Most of the methods we use to produce electricity on Earth aren’t options elsewhere. No other world in the Solar System offers native fossil fuels to mine and transporting them from Earth would be staggeringly expensive. Wind, wave, and hydropower are non-starters on the airless Moon, leaving only solar and nuclear.
With no clouds to block the sunlight, producing electricity from solar power on the Moon is easy, until night falls. But with almost 15 Earth days of darkness between sunset and sunrise, storing all the power is a major challenge. However, Professor Jeffrey Gordon of Ben-Gurion University not only thinks we don’t need any storage at all, but he’s run the numbers on an alternative solution in a study published in Renewable Energy and argues it is drastically cheaper.
It’s always sunny somewhere on the Moon. Therefore, Gordon suggests, we could place solar collectors in a ring around the planet and transmit the power to where it is required.
No doubt Gordon isn’t the first to come up with the idea, but at first glance, it sounds more expensive than vast banks of batteries. However, Gordon notes, there’s no need for the power lines to stretch for thousands of kilometers. Lunar bases are likely to be built near the poles, at least initially, to take advantage of the ice at the bottom of craters there.
The Moon has much less extreme seasons than the Earth since its axis is inclined at just 1.5° to the plane in which the pair orbit, rather than 23° as on Earth. Consequently, even quite close to a pole there is no long winter darkness. A ring of solar collectors could be placed only 3° away from the pole and produce electricity at all times.
With a radius of just 1,734 kilometers (1,077 miles), little more than 600 kilometers (373 miles) of cables would be required. With no animals or humans to electrocute themselves, the lines would also not need to be suspended from high towers, nor built for wind resistance. NIMBY resistance to powerlines crossing a property won’t be a problem either.

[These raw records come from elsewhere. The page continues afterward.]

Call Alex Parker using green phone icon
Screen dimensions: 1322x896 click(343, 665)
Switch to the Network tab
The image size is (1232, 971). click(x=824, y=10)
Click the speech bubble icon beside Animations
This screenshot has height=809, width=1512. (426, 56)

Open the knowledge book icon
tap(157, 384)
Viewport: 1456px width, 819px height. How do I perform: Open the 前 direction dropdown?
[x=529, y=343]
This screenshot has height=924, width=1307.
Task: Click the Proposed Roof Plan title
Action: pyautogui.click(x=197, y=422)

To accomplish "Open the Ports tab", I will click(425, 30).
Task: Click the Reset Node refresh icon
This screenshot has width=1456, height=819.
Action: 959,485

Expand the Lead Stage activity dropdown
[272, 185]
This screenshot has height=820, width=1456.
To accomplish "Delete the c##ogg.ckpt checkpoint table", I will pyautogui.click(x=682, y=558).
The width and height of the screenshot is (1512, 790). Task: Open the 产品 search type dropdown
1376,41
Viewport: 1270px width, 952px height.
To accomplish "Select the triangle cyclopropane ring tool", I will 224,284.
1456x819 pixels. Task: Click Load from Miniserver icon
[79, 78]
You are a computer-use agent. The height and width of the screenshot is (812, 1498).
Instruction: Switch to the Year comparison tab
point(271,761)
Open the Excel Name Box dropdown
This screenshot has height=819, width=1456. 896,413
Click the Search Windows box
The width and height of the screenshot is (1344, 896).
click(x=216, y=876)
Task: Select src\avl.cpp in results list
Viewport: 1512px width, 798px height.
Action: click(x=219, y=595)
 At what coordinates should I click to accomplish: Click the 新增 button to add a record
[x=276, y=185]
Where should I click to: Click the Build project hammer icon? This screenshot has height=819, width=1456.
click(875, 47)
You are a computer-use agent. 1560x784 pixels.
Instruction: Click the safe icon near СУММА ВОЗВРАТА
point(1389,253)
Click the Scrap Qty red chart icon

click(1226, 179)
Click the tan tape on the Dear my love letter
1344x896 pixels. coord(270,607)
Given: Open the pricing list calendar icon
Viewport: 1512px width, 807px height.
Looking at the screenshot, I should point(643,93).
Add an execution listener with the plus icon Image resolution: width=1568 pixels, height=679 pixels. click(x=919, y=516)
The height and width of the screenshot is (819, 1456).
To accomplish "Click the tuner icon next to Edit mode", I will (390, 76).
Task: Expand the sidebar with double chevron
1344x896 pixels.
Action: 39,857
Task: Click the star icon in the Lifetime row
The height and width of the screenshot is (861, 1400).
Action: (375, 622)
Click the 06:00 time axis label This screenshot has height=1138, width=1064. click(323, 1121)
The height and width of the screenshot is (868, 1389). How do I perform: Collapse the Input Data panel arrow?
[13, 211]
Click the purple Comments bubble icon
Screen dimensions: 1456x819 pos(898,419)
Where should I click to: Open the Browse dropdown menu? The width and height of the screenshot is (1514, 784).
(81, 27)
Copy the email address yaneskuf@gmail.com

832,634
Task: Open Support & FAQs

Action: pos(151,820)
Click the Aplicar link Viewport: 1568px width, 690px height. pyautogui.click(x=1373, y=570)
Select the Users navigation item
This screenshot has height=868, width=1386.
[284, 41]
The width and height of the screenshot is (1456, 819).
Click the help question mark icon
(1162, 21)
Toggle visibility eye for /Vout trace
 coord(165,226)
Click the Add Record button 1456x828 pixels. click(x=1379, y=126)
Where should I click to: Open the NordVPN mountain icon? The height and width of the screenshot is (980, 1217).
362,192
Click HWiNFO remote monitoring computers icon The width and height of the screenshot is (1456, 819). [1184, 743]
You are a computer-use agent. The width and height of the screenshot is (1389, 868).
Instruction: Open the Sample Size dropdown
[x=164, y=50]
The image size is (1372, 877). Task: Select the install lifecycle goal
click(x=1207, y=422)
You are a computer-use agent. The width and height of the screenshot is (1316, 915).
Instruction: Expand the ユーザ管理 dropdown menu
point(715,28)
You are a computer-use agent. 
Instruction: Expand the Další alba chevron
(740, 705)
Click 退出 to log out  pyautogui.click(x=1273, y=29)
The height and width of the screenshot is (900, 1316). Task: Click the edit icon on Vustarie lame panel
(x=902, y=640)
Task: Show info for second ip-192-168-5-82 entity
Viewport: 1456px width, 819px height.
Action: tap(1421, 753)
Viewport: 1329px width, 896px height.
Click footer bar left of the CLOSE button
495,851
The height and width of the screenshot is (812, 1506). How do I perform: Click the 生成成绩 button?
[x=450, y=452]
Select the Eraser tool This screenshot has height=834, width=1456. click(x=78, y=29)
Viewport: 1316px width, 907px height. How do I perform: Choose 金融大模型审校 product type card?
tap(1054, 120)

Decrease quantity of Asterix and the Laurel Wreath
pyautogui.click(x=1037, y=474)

A hypothetical ring of solar collectors around the lunar North Pole at a good location to collect and transmit uninterrupted solar power. Image Credit: Ben Gurion University of the Negev
“My solution has a specific mass far below all alternatives so far, namely, record low kg/kW… [On this measure] our new strategy is more than a factor of 100 better than solar with battery storage,” Gordon said in a statement. The paper notes that long-term storage hasn’t been adopted on Earth, even without the transportation problems.
Nor is Gordon’s solution just a copout for those hostile to nuclear. “It is also at least a factor of 6 superior to the solution now being contemplated by NASA of nuclear reactors driving conventional turbines and generators,” he said.
Bases will need oxygen not just to breathe, but for propellant to return to Earth or venture on to Mars. Gordon estimates around 10 MW of continuous power will be needed to provide this, dwarfing the initial bases’ other needs.
An alternative way to do without storage on the Moon would be to place solar panels on satellites and have them beam the power to the Moon. Such a scheme would benefit from advances in wireless energy transmission if proposals to use a similar approach to power the Earth come to fruition. Until those have been demonstrated, however, Gordon’s idea has the advantage of combining already proven technologies.
The work has been published in Renewable Energy.